Editing that questions and alters the basic content belongs in a different category. If that editing occurs as the project takes shape, it is developmental editing. If editing begins when the project is finished, but no aspect of the manuscript is outside its scope, it is substantive editing. Developmental and substantive editing can fix plot holes, alter or amplify characters, notice orphaned references, question the physics of action as presented, comment on audience impact, change names, and so on. Has the author placed a handy tree in a location where none are known to grow? Substantive editing may question that. Do the author’s male characters all have the same stereotypical personality? Something to mention. Proofreading will assure a good-looking, error-free book, but it cannot improve a fundamentally mediocre book.

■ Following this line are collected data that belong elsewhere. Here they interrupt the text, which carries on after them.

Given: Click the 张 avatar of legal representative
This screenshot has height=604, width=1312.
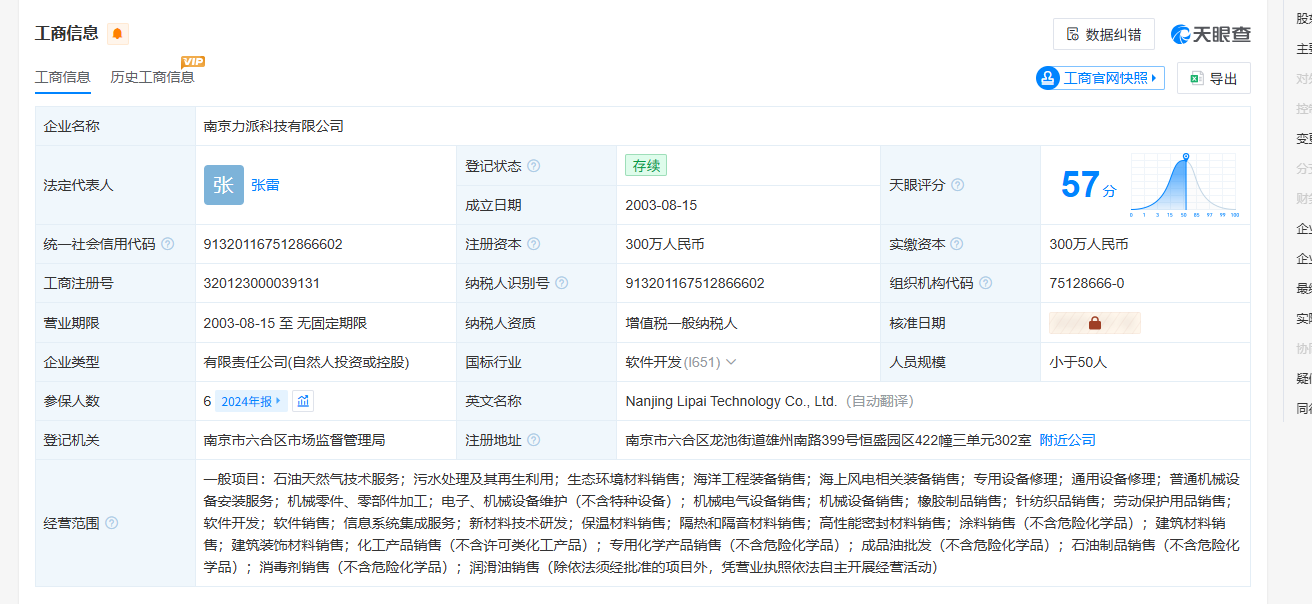Looking at the screenshot, I should 223,185.
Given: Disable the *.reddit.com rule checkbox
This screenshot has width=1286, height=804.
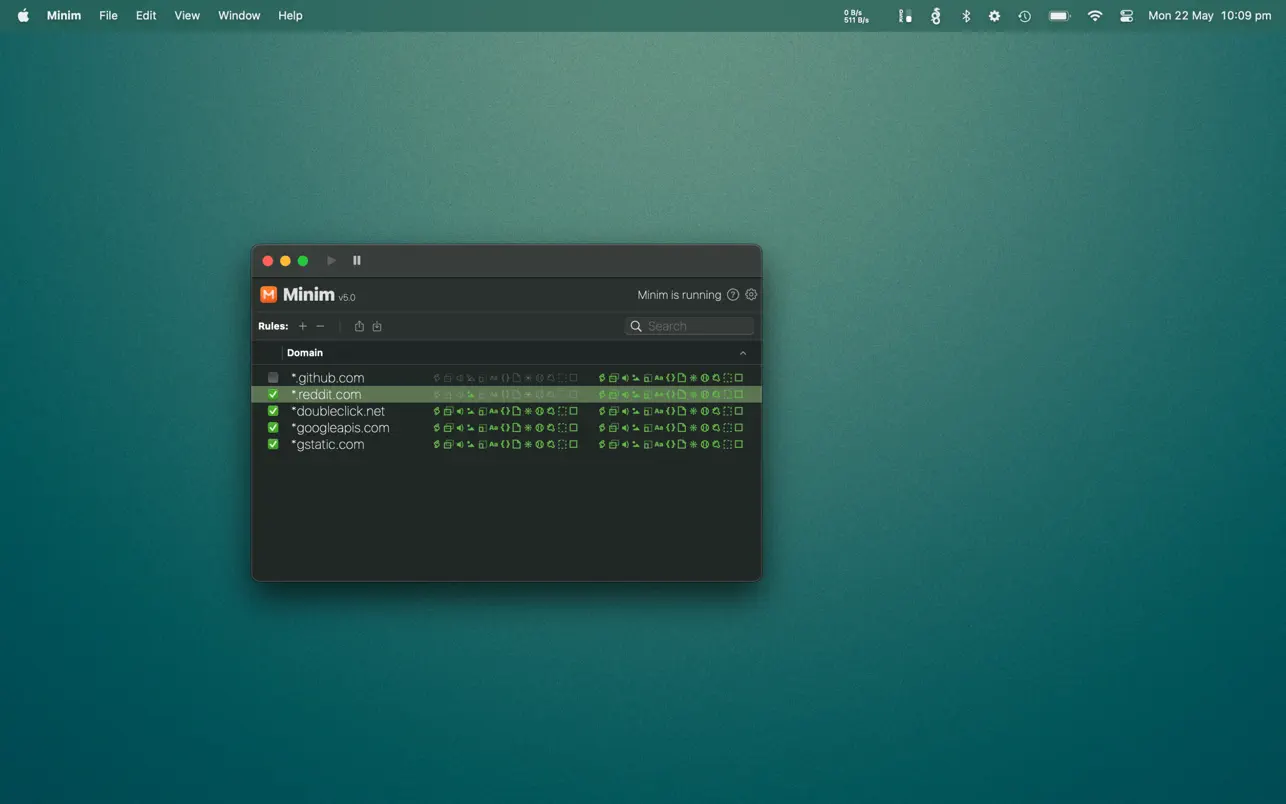Looking at the screenshot, I should (x=272, y=394).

Editing often can.

The deeper the form of editing, the more it addresses storytelling as well as writing. That matters, because storytelling and writing are separate arts/skills/talents. I know marvelous yet semiliterate storytellers. I know of capable writers whose stories always disappoint. Even in non-fiction, we find storytelling.  The rules are just different because you can’t invent actions in non-fiction. In self-help or how-to manuscripts, of course, there is not much storytelling, but there is definitely an engagement style, narrative voice–whatever you call it. Perhaps that voice works well. Perhaps it has a blind spot. Perhaps the amateur readers of the manuscript have been unable to diagnose the blind spot. A substantive or developmental editor has that duty.

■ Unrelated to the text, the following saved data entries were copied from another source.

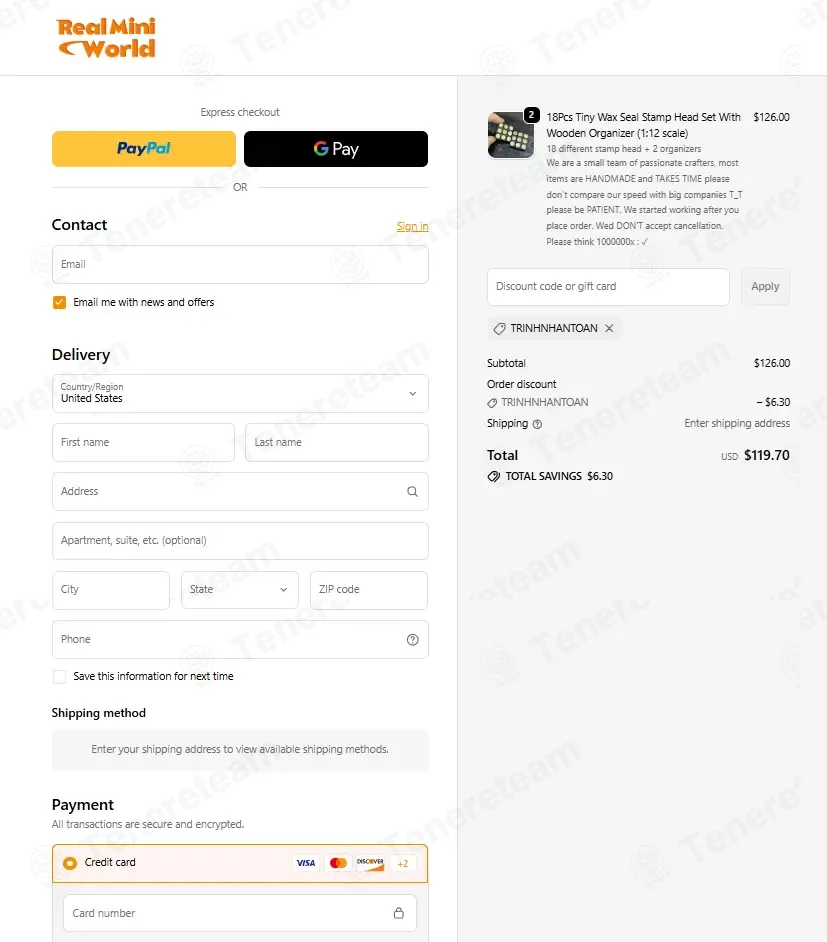The height and width of the screenshot is (942, 827).
Task: Click the Visa card icon
Action: pyautogui.click(x=306, y=863)
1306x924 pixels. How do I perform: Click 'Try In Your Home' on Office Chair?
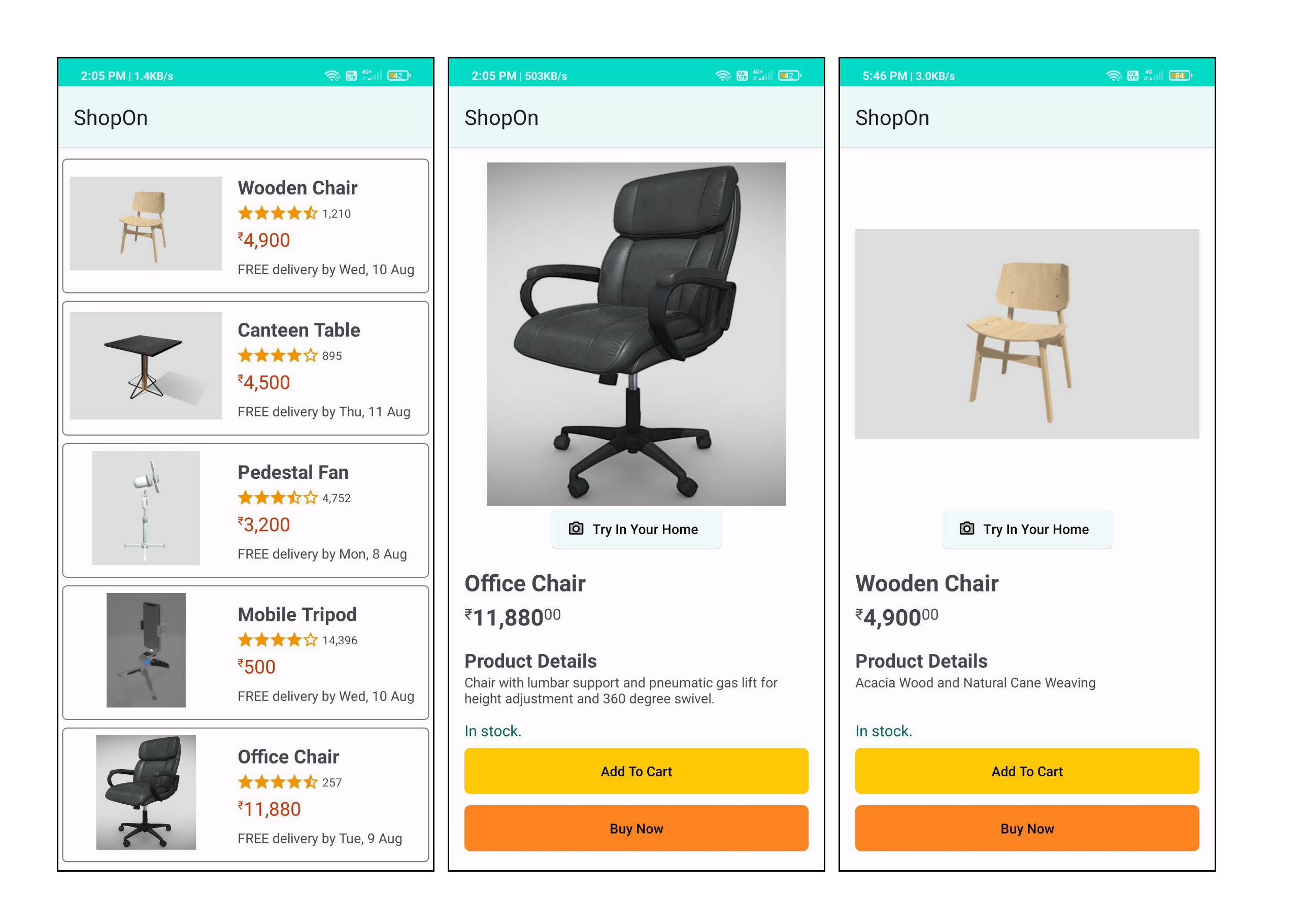[637, 529]
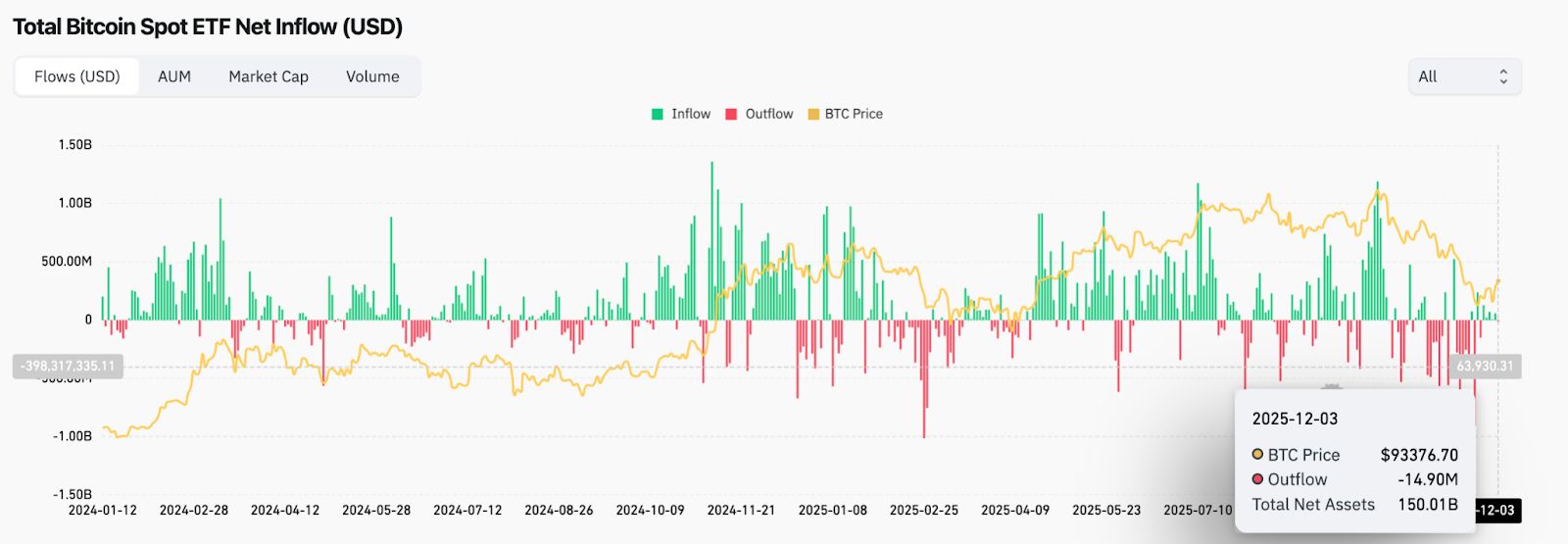The width and height of the screenshot is (1568, 544).
Task: Click the BTC Price dot in tooltip
Action: pos(1257,455)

As I’ve been writing, a sartorial analogy has brewed up in my mind. Imagine you are getting dressed up for an important public occasion, for which your visual presentation is all-important. Candid, zoom-lens photos of you will appear in magazines. Perhaps hundreds of thousands of people will scrutinize every pixel of every image for any reason to scoff at you. If they scoff and you respond in any way, it will only magnify the ridicule by a factor of ten because now the world finds your touchiness even more fascinating than the large pimple the media zoomed in on. Now that the trolls of the world know you are fun to mess with, they’ll look even harder for reasons to jab you. It’s not second grade; it’s public life.

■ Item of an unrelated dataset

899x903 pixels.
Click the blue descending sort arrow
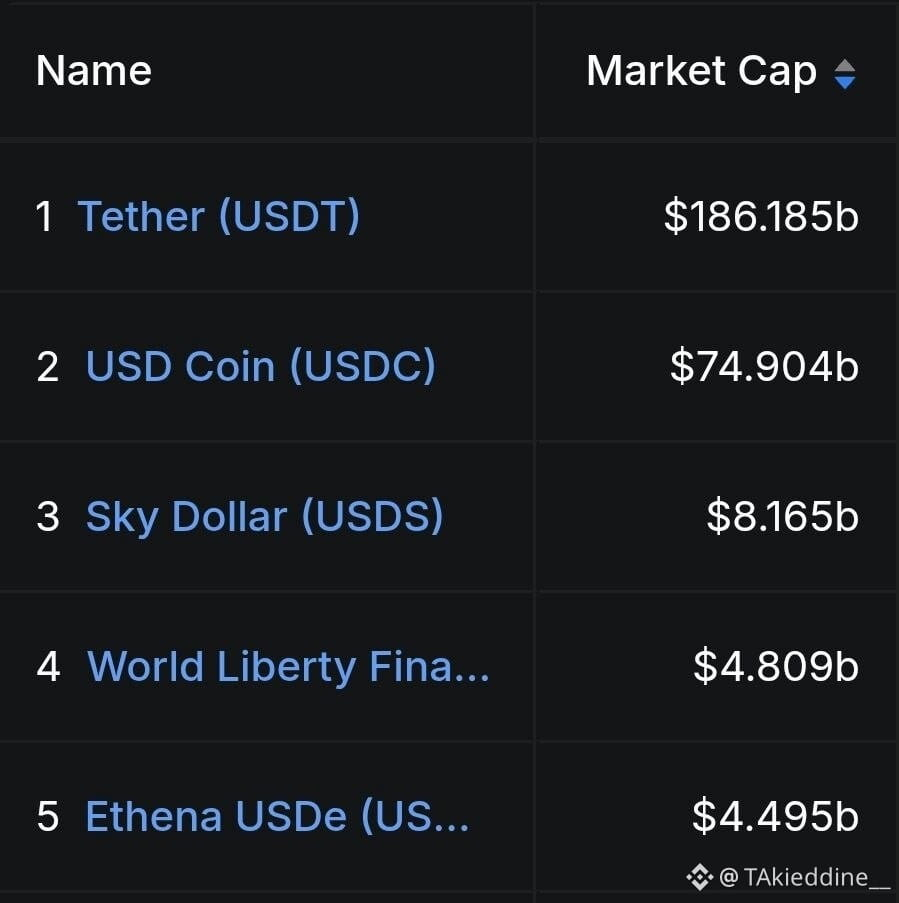click(x=844, y=83)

Now let’s suppose you had someone who would tell you, flat out, if an outfit made you look fat. Someone who could fix your hair, sculpt your makeup, reject a given blouse, tie a perfect double Windsor knot, judge your choice of fragrances, make flaws invisible, and spot anything about your appearance that would embarrass you (booger, camel toe, spot missed while shaving, chive in teeth, etc.). Someone sworn to tell no one about the pee pads, and who truly will not. Someone whose job it was to take all the necessary actions to make you look your best, with compassion where possible, but with honesty above all else. No flaw can be fixed unless admitted.

That’s someone that at times you might want to smack. Someone who would not only perform an intervention on your overuse of adverbs and passive voice but also would frisk you to confiscate the ones you’ve stashed away. Same for your Faulknerian darlings, even those you concealed in body cavities. Your transparent analogies. Your clanking metaphors. Your confusion of “principal” with “principle.” Your mindless use of The Comma Formerly Known As Oxford, even when the situation calls for linkage between the final two items in a list. Your lack of knowing the rules well enough to break them. That’s your developmental or substantive editor. Because s/he worries about all those things, you are free to create.

I have a very successful client whom I may never break of his worst habits, and that’s fine. He is a capable writer and a brilliant storyteller, and he needs to create. He hires an editor so that he can create without hindrance. Sure, he could focus on curing his bad habits, but he’s the artist in the partnership. At least once per project, he apologizes for some habitual error. I tell him cheerfully, “That’s why you have me. Your hardworking and dedicated editor will conform your action scene to the laws of physical science. Just create. If you persist in your bad habits, you will leave me no alternative but to persist in repairing them.”

Editor/author relations are always better with a little banter.